The pill was developed by a research team from the University of New South Wales and has already shown success in repairing damaged DNA in mice.
Professor David Sinclair, the head of the research team, told the Daily Mail that the drug could be available to the general population as early as 2020 if the human trials succeed.
“This is the closest we are to a safe and effective anti-aging drug that’s perhaps only three to five years away from being on the market if the trials go well,” Professor Sinclair said.
Professor Sinclair and his colleague Dr. Lindsay Wu have spent the last four year experimenting with a cell signaling molecule named NAD+, which is naturally present in every cell in our body, and plays a key role in the protein interactions which control DNA repair.
Professor Sinclair and Dr. Wu, through their companies MetroBiotech NSW and MetroBiotech International, have worked tirelessly since 2013 to turn NAD+ into a synthesized consumable drug which they have named “NMN”.

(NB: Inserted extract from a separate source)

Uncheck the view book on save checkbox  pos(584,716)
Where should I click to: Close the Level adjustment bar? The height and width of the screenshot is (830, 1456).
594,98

During test trials on mice, Professor Sinclair’s team found that their “NAD+ booster” NMN improved the mammals cell ability to repair DNA damage caused by radiation exposure and aging.
“The cells of the old mice were indistinguishable from the young mice after just one week of treatment,” Professor Sinclair told the Daily Mail.
I have been following Dr. Sinclair’s work with NAD+ for three years and am looking forward to reviewing the results of the NMN human trials.